◆ **Work item A**
Say whether each statement below agrees with the passage on philanthropy after the election. Answer yes or no for each, and quote the deciding words of the passage exactly. (i) Amy Liu heads a program at the Brookings Institution. (ii) Voter participation among blacks went up. (iii) Margaret Huang spoke for Amnesty International USA.
◆ **Work item B**
Carry on the passage on philanthropy after the election, picking up after its last sentence.

(Beginning of Passage shown)

But shifting philanthropic priorities geographically because rural voters flocked to Mr. Trump would be a misreading of the election results, according to Amy Liu, director of the Metropolitan Policy Program at the Brookings Institution in Washington, D.C.
She notes that voter-participation rates among blacks declined, an indication that many African-Americans in urban areas felt both candidates neglected their priorities.
“They didn’t see themselves in this agenda,” she says. “Part of the failure of this election is we didn’t respond to really hard-core, longstanding racial injustice in cities.”
Ms. Liu says foundations should concentrate on the broader issue of economic insecurity, regardless of whether it is felt by someone who drives a pickup truck or rides a city bus.
“I would hate philanthropy to play identity politics,” she says. “This is a moment philanthropy can focus on shared challenges and not divide us any further.”
Refugees, International Aid, and Human Rights
Introduced in an April policy speech, Donald Trump’s “America First” slogan took wing on Twitter, where, adorned with a hashtag, it became shorthand for policies and a mind-set that worry many international groups.
#AmericaFirst was followed by suggestions that, as president, Mr. Trump might block refugees from entering the United States, end some collaboration with the United Nations, and cut foreign aid. “I know the outer world exists,” he told The Washington Post, “and I’ll be very cognizant of that, but at the same time, our country is disintegrating.”
Without details of what’s to come or who will fill key positions in the State Department, some advocacy groups are pointedly challenging Mr. Trump to step back from his campaign positions. Margaret Huang, executive director of Amnesty International USA, said in a statement after the election that the “poisonous rhetoric … must not become policy.”

(End of Passage shown)
(Beginning of Material provided)

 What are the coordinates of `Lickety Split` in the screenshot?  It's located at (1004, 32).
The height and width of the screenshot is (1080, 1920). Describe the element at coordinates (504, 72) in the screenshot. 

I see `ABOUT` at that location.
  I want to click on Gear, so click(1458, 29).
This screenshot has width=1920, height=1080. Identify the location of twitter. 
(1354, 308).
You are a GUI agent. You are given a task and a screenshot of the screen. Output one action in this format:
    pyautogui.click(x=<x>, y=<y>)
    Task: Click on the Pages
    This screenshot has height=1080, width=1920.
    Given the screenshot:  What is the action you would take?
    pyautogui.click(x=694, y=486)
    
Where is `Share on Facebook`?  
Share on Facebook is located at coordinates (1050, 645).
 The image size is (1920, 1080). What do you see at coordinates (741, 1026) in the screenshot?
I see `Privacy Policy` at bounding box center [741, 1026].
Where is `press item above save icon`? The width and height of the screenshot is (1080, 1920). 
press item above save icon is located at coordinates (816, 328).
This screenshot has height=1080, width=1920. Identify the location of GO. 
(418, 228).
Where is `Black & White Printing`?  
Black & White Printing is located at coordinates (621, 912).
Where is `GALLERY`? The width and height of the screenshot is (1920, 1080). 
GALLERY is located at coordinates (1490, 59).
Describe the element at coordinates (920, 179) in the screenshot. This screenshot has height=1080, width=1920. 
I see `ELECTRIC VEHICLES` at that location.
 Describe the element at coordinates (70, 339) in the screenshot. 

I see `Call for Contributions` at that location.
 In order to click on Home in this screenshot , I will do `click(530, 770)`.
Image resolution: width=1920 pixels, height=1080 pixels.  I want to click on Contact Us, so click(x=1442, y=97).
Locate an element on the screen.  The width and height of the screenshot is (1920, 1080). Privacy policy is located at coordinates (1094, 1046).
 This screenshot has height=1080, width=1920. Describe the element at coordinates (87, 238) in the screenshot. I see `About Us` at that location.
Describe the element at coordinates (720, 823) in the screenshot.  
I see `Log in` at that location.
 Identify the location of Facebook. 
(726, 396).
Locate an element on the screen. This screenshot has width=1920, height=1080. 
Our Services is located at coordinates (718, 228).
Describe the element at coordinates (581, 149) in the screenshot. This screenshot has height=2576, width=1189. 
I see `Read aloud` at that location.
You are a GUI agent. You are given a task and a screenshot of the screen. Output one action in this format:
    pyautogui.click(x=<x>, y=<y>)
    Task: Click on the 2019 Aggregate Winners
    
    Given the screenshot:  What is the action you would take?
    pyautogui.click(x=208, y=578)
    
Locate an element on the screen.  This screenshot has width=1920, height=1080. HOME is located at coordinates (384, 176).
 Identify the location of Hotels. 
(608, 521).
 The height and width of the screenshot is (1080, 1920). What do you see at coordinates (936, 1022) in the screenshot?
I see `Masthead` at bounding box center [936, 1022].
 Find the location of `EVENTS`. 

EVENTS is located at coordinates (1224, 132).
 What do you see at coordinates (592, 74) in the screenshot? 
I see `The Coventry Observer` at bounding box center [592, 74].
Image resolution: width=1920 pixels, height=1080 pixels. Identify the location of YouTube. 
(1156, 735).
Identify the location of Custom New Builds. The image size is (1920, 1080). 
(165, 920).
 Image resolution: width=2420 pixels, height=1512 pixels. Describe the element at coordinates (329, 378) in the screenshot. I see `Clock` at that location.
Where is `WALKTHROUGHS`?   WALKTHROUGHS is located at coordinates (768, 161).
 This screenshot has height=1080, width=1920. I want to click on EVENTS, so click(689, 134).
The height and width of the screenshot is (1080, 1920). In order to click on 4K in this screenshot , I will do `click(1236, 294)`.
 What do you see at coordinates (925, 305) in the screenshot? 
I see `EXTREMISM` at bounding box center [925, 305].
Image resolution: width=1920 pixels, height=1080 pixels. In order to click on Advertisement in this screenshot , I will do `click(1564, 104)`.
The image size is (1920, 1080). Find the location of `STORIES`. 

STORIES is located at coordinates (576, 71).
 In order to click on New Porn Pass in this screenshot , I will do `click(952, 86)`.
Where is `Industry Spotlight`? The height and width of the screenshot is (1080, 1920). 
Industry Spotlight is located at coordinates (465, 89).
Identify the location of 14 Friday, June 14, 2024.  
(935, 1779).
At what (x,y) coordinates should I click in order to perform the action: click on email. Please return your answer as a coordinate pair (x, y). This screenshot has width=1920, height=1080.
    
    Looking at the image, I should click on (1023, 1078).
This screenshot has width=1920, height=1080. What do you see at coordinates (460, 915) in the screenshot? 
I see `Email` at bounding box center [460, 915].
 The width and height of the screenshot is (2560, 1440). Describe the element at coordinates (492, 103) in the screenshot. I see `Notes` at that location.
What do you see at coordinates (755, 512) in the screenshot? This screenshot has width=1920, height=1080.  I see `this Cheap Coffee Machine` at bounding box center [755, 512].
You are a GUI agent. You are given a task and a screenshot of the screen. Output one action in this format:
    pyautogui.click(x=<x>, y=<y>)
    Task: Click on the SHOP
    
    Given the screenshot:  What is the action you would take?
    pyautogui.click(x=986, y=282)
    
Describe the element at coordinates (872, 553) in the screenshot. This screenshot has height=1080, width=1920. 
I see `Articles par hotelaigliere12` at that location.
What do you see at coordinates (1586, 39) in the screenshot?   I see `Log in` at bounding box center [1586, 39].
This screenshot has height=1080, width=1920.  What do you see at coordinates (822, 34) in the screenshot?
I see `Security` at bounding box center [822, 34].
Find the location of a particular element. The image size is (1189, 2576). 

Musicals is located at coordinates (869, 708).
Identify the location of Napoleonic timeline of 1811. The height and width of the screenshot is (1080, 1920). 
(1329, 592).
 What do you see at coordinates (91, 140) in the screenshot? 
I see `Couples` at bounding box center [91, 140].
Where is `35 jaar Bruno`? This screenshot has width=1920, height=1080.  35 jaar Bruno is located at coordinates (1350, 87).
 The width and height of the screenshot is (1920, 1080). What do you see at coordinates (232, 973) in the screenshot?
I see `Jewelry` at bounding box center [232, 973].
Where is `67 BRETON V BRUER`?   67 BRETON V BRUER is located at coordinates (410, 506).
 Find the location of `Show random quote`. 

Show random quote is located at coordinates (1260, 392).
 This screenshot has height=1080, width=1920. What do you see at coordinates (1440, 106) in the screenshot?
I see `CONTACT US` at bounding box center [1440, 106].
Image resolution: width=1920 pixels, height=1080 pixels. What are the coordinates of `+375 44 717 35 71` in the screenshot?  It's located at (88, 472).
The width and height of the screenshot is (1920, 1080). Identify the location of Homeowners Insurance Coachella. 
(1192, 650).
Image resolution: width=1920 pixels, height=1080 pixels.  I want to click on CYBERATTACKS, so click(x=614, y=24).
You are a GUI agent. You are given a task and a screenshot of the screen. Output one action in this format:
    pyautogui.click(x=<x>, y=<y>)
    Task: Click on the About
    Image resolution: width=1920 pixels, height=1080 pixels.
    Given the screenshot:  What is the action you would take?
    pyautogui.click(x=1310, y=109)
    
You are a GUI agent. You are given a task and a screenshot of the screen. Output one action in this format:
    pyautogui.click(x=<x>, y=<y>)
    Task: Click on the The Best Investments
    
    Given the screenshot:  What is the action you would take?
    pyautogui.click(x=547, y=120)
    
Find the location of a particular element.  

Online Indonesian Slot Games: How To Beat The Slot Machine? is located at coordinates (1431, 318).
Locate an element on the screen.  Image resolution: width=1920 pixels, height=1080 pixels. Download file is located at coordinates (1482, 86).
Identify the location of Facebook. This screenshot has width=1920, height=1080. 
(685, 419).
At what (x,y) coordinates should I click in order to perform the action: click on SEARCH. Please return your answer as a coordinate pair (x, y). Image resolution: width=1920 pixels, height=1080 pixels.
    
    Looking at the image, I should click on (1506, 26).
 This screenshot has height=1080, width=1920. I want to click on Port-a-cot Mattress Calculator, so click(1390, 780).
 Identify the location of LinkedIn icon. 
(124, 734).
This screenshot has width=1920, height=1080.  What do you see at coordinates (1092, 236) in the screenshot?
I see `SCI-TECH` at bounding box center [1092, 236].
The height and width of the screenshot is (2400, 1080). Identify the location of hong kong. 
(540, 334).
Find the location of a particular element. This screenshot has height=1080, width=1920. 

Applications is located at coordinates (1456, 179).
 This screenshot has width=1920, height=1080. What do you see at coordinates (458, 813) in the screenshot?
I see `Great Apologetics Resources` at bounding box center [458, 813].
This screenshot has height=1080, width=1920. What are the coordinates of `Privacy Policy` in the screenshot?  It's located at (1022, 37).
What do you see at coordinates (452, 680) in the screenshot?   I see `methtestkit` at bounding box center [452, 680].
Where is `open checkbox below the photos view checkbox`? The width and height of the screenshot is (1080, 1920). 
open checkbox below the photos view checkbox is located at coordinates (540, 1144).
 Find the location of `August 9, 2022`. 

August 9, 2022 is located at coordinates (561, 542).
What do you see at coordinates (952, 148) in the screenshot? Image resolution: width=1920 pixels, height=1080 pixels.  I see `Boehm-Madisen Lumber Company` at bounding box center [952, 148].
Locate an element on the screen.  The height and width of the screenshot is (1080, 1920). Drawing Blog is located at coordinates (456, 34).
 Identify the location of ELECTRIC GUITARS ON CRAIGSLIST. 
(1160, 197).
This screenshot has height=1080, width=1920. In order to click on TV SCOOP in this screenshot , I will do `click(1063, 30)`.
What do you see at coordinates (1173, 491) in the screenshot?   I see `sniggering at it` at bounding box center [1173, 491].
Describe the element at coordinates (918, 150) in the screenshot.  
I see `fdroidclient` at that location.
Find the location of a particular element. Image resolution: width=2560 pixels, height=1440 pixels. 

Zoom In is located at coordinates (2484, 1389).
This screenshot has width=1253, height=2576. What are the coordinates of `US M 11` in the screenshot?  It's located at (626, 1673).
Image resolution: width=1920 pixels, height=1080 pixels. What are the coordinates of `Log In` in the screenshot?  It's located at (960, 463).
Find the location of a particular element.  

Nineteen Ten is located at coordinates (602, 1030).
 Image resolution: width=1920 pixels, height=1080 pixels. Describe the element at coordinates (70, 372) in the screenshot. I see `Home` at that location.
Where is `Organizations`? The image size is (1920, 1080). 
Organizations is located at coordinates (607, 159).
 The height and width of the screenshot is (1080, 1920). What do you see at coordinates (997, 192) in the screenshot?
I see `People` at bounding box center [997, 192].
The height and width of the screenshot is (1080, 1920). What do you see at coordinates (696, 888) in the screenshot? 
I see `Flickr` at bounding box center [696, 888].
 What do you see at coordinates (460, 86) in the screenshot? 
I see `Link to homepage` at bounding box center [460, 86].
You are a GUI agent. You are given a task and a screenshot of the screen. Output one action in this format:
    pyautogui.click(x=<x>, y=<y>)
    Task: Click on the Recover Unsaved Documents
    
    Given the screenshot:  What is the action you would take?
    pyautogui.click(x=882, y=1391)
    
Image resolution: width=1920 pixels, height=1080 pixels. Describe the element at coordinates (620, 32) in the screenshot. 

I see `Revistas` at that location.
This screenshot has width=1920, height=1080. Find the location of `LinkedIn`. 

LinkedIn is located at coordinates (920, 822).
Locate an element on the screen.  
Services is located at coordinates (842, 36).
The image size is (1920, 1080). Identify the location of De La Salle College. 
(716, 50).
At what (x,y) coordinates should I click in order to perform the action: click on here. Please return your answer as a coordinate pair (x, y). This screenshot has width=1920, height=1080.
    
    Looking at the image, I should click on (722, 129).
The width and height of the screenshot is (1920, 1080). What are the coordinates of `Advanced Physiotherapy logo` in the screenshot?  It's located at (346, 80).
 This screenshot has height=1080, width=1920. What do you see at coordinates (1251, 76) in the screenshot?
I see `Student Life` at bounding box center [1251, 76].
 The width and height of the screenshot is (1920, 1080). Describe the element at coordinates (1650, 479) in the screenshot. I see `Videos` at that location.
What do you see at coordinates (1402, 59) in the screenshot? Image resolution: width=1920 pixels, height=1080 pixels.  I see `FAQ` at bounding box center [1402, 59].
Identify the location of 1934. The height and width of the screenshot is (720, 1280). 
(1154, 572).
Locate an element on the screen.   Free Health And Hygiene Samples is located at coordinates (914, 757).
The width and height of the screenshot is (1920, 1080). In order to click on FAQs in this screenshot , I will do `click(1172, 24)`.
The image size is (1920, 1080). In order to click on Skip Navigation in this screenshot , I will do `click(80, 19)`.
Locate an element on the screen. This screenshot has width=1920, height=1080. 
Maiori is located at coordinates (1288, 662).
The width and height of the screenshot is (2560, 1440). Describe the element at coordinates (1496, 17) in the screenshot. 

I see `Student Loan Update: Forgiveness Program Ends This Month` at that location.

(End of Material provided)

◆ **Answer space A**
(i) Yes: "director of the Metropolitan Policy Program at the Brookings Institution"
(ii) No: "voter-participation rates among blacks declined"
(iii) Yes: "Margaret Huang, executive director of Amnesty International USA, said in a statement"

◆ **Answer space B**
Michele Alexander, deputy executive director for development at Human Rights Watch, says Mr. Trump’s statements have alarmed supporters of the organization as well as millions of others worldwide whose vision of individual freedoms and an open society clash fundamentally with those of the president-elect and some European leaders. To raise its profile with those individuals, the organization has begun shifting its communication strategy, particularly on social media, where it has one of the largest followings of any nonprofit. “There’s a lot of rhetoric online from the far right, but there’s not a cohesive message from a nonpartisan, rights-based values approach,” says Ms. Alexander.
In the past, Human Rights Watch has been effective in communicating policy views and research to politicians and the media, Ms. Alexander says. “Now we have to speak more broadly about the values system we’re trying to defend.”
Humanitarian groups responding to the election have generally taken a moderate tone. “It’s still early,” says Dara Royer, chief development officer at Mercy Corps. “We’ll watch as things unfold.”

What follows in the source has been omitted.